*DATA SHOWN*.

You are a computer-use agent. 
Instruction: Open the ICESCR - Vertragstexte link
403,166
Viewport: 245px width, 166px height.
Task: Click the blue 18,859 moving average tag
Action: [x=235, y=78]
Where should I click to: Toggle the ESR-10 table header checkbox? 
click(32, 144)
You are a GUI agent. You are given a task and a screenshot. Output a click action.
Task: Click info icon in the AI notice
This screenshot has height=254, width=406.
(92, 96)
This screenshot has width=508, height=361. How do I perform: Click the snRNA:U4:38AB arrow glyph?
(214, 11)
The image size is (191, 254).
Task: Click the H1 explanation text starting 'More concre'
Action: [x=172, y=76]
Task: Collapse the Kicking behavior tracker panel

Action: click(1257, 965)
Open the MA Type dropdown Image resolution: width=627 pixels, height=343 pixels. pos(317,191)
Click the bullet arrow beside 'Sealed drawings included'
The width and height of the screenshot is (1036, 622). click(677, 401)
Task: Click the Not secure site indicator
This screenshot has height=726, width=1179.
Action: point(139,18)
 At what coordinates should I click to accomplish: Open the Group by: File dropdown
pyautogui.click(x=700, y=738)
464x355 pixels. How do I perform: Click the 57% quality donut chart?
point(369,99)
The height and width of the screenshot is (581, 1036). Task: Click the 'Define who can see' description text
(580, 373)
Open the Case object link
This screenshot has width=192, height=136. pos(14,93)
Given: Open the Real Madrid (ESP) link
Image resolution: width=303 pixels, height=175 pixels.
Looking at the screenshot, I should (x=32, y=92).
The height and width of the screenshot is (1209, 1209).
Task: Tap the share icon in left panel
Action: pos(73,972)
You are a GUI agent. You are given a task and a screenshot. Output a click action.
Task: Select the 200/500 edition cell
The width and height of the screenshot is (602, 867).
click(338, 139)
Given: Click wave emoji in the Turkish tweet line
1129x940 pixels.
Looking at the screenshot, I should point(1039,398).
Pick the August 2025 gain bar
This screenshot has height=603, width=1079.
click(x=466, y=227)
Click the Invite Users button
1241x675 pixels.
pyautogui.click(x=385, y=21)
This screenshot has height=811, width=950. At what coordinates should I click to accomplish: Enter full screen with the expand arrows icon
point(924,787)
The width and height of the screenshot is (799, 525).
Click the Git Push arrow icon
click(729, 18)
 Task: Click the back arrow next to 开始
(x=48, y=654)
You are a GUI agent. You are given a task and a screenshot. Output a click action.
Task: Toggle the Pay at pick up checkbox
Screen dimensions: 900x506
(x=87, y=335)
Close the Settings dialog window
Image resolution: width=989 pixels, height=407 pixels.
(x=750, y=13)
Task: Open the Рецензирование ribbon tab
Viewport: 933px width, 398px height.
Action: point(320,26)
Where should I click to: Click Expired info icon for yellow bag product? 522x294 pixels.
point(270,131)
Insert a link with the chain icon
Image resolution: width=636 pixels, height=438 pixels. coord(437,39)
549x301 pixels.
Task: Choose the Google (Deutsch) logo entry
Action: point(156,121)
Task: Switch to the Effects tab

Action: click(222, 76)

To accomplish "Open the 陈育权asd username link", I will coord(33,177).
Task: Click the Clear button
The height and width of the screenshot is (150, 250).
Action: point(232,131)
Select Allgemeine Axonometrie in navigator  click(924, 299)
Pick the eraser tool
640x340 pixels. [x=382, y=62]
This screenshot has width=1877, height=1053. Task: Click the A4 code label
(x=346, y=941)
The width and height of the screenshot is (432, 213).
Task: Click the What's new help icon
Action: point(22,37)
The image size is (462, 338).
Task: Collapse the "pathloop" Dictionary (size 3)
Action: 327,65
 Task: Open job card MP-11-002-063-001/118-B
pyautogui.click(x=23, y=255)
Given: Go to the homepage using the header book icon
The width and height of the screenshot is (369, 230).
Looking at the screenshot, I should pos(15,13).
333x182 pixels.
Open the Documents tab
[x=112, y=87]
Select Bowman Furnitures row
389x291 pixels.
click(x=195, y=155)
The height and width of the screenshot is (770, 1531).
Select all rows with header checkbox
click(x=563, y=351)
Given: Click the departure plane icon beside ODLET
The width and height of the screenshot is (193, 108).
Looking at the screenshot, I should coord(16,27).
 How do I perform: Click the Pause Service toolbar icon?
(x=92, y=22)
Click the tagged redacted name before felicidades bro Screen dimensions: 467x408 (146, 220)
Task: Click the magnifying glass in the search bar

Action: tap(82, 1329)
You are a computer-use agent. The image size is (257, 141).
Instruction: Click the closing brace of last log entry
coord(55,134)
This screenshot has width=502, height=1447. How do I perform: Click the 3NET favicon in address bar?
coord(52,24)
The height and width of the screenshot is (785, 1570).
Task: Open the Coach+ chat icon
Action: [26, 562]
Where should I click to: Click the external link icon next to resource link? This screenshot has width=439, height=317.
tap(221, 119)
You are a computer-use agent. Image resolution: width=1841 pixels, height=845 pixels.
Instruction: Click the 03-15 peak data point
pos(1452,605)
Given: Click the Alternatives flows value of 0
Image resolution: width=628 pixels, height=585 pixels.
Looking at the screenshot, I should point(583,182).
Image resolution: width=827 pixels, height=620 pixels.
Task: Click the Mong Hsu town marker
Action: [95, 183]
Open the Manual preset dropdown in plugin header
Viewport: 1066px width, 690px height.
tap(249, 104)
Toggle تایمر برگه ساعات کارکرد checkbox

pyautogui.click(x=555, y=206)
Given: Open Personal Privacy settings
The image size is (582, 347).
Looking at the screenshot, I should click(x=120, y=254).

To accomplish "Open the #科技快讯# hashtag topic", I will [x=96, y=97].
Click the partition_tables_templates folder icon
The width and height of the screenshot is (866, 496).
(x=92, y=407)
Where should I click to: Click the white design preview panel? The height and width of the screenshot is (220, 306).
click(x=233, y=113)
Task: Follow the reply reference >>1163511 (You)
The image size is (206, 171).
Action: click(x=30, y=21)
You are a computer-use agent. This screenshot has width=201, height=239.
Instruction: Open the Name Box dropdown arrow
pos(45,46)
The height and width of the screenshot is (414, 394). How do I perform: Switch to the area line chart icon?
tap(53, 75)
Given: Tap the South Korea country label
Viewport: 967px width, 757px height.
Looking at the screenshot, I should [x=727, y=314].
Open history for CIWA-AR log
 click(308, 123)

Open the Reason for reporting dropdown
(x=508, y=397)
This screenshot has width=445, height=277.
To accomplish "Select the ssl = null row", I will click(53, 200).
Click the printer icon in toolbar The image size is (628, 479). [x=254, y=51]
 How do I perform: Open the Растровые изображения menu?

*DIRECTIONS FOR THIS TASK*. Determine which lines above include the word "will", and report those lines in full.

*RESPONSE TO THIS TASK*.
To accomplish "Open the 陈育权asd username link", I will coord(33,177).
To accomplish "Open the #科技快讯# hashtag topic", I will [x=96, y=97].
To accomplish "Select the ssl = null row", I will click(53, 200).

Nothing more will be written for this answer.